◆ **Task brief**:
Rewrite each line of the listing as an item in a numbered list, skipping blank lines and leaving out the pictures.

- - - -

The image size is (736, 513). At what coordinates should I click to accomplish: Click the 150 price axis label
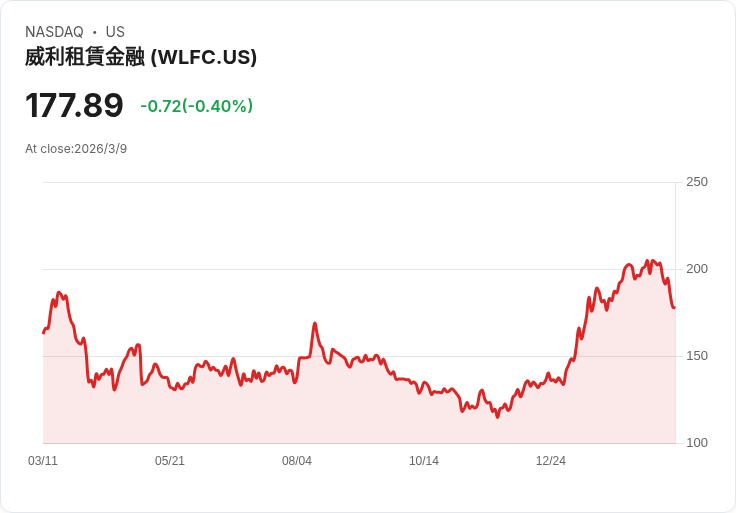[x=697, y=356]
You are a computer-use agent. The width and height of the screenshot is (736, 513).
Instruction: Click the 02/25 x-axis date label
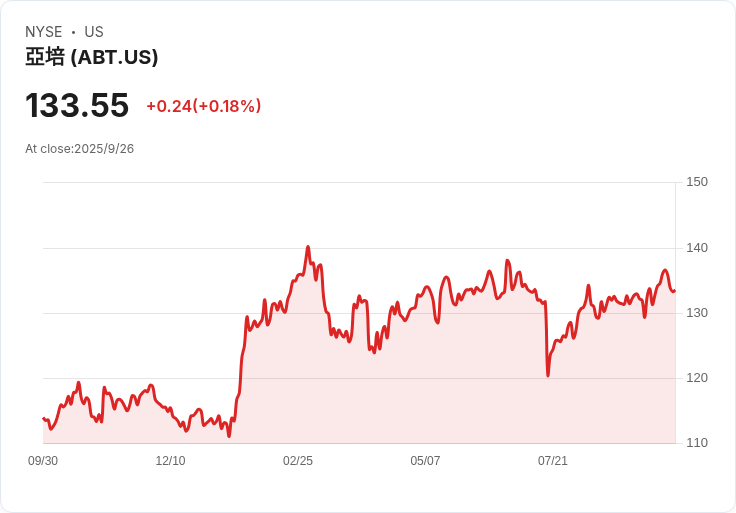pos(298,461)
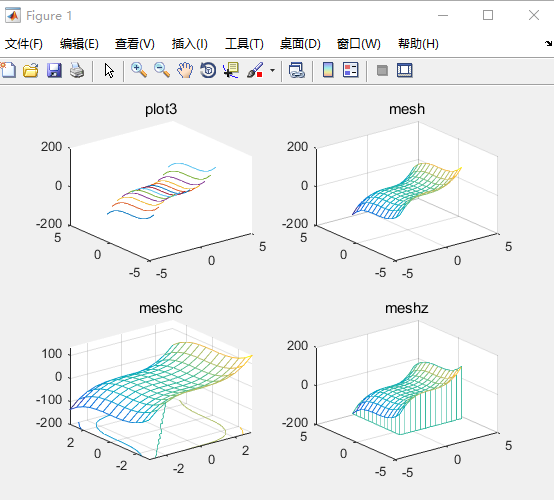This screenshot has width=554, height=500.
Task: Insert a Colorbar from toolbar
Action: 328,70
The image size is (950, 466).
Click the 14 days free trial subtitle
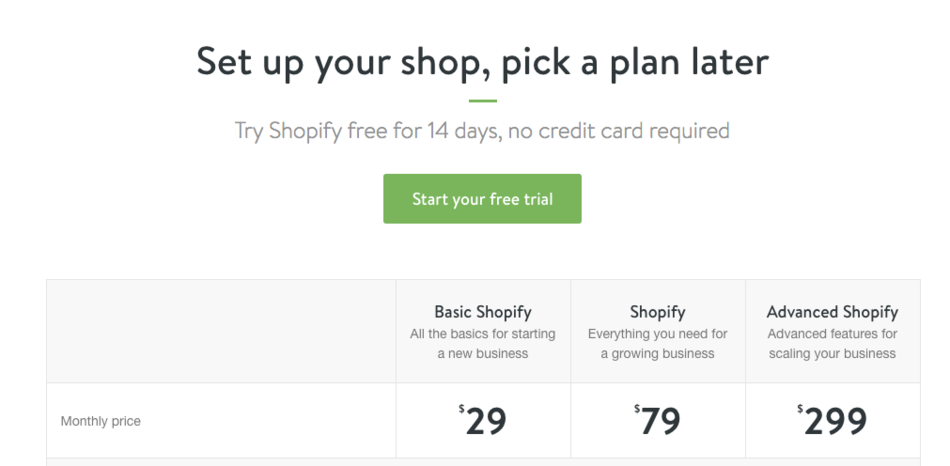pos(482,131)
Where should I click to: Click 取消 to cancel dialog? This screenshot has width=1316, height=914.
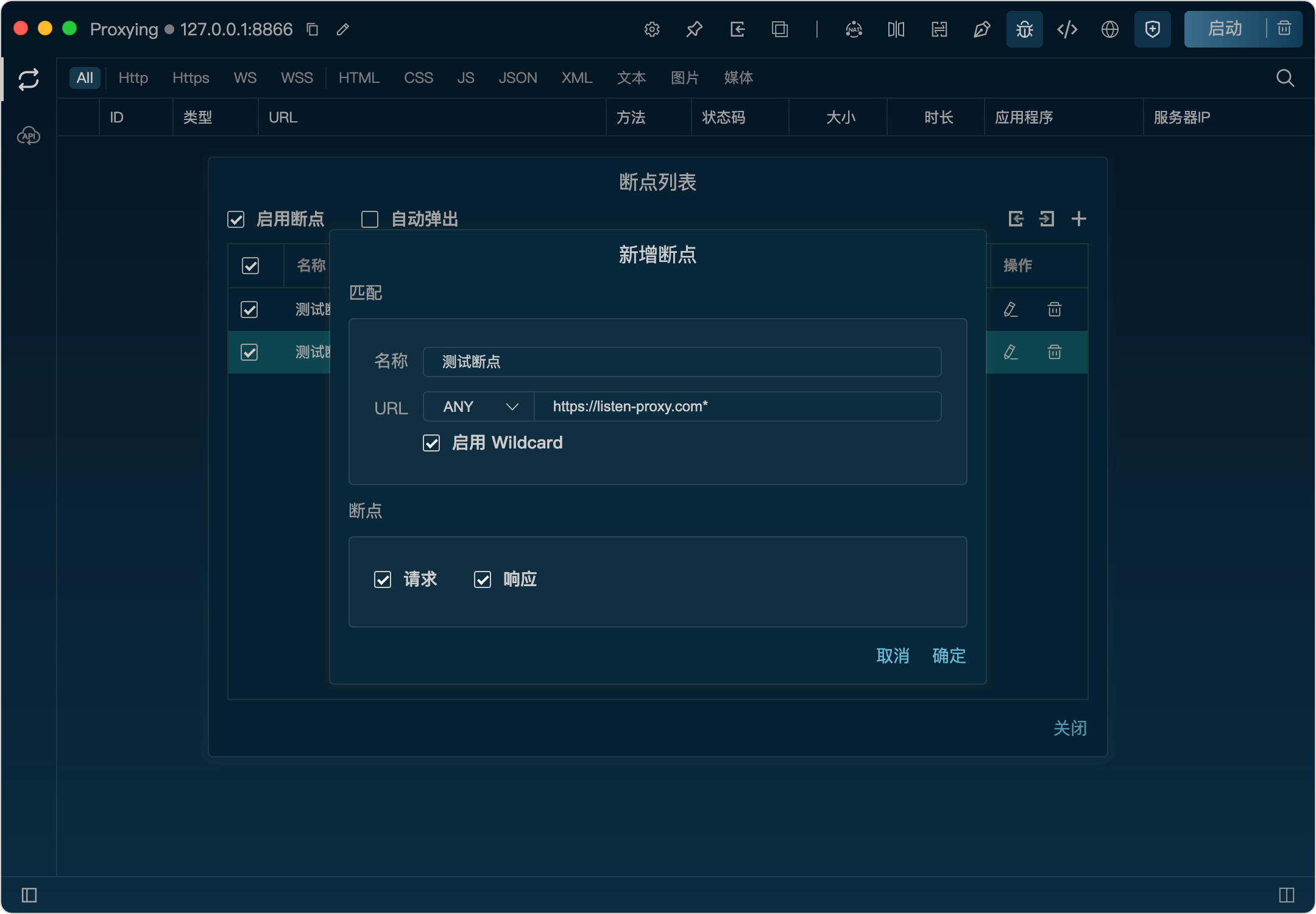pos(893,656)
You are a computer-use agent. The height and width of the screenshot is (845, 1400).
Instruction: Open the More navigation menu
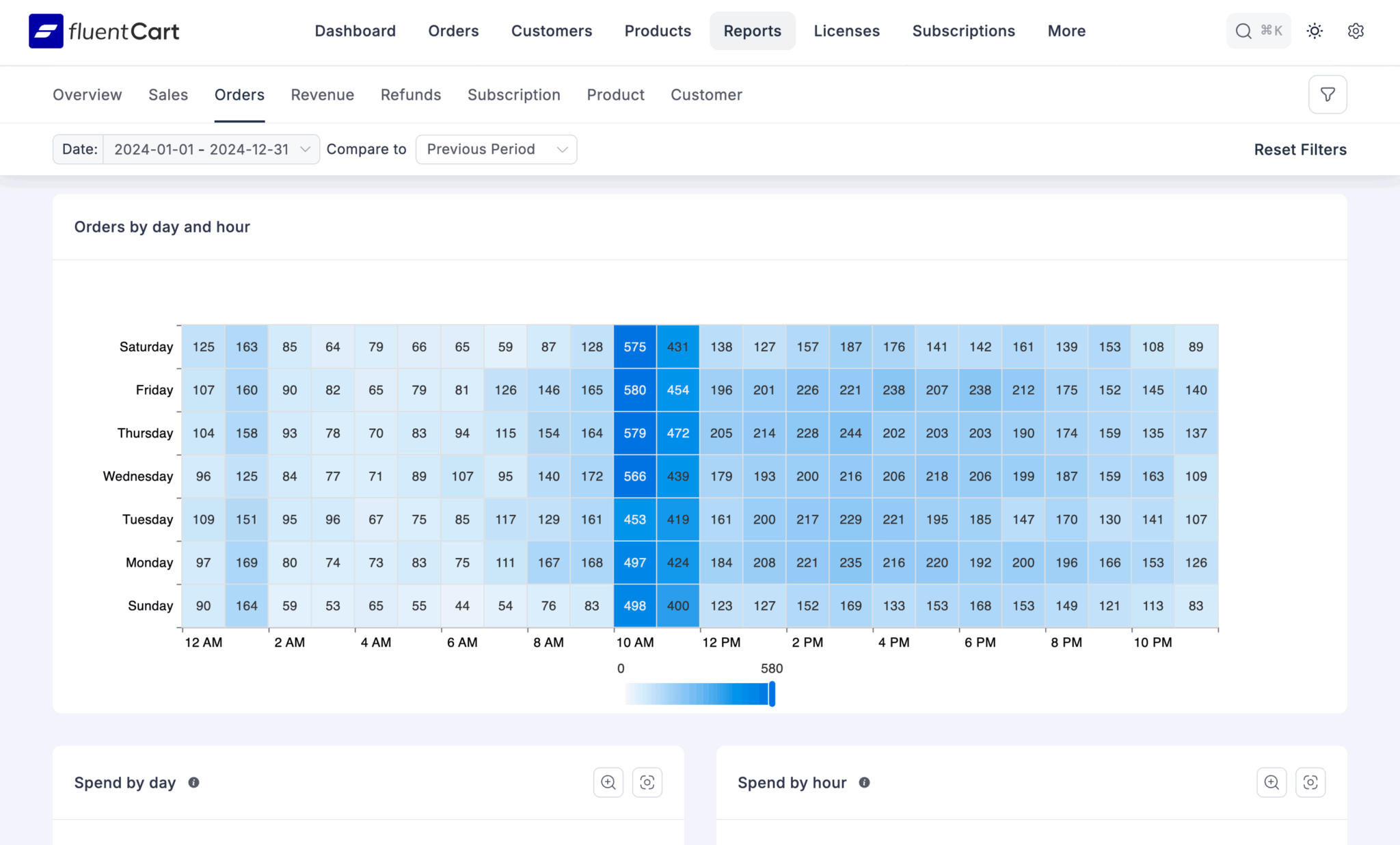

- - - -

◆ **Task answer**:
1. The image size is (736, 513). At what coordinates should I click to accomplish: Click the 150 price axis label
2. [x=697, y=356]
3. You are a computer-use agent. The width and height of the screenshot is (736, 513).
4. Instruction: Click the 02/25 x-axis date label
5. pos(298,461)
6. This screenshot has width=554, height=500.
7. Task: Insert a Colorbar from toolbar
8. Action: 328,70
9. The image size is (950, 466).
10. Click the 14 days free trial subtitle
11. pos(482,131)
12. Where should I click to: Click 取消 to cancel dialog? This screenshot has width=1316, height=914.
13. pos(893,656)
14. You are a computer-use agent. The height and width of the screenshot is (845, 1400).
15. Instruction: Open the More navigation menu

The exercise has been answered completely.